Exercise aim:
Convert the items below, from the line containing "You are a GUI" through the line containing "(x=207, y=245)", into a JSON list of strings with one string per line and no blank lines. Leave the pictures out of the answer.

===== Data for this exercise

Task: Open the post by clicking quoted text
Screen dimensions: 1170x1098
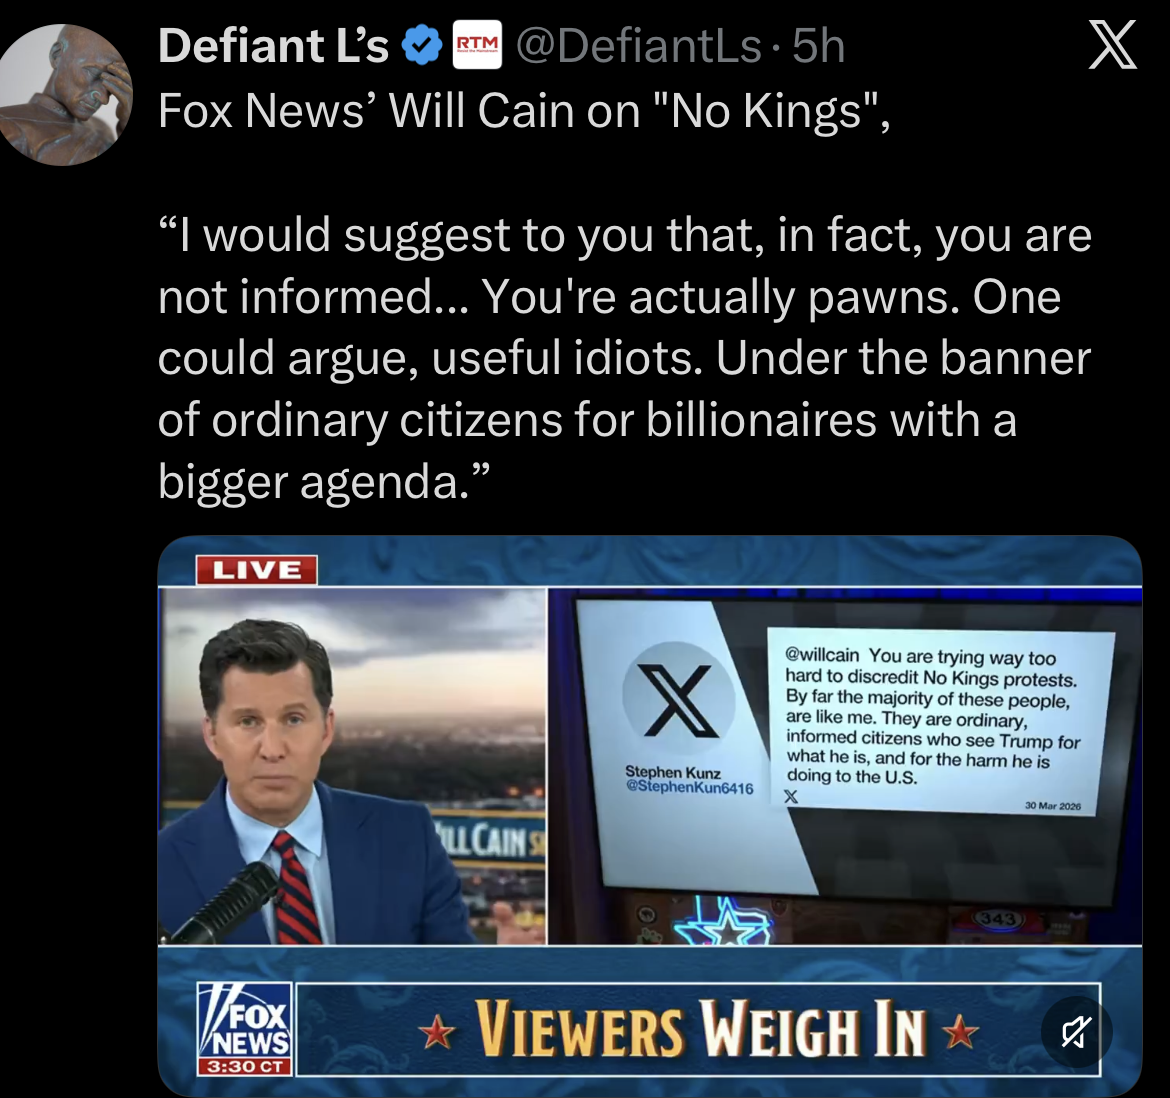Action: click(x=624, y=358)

==========
===== Data for this exercise

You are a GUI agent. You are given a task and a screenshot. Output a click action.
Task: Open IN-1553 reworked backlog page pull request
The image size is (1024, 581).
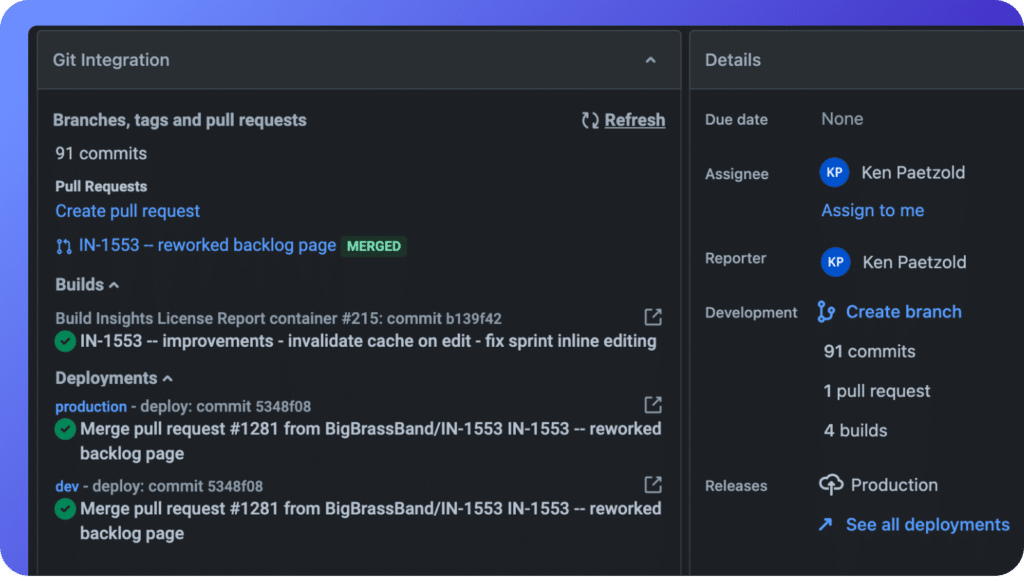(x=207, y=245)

==========

Exercise result:
[
  "You are a GUI agent. You are given a task and a screenshot. Output a click action.",
  "Task: Open IN-1553 reworked backlog page pull request",
  "The image size is (1024, 581).",
  "(x=207, y=245)"
]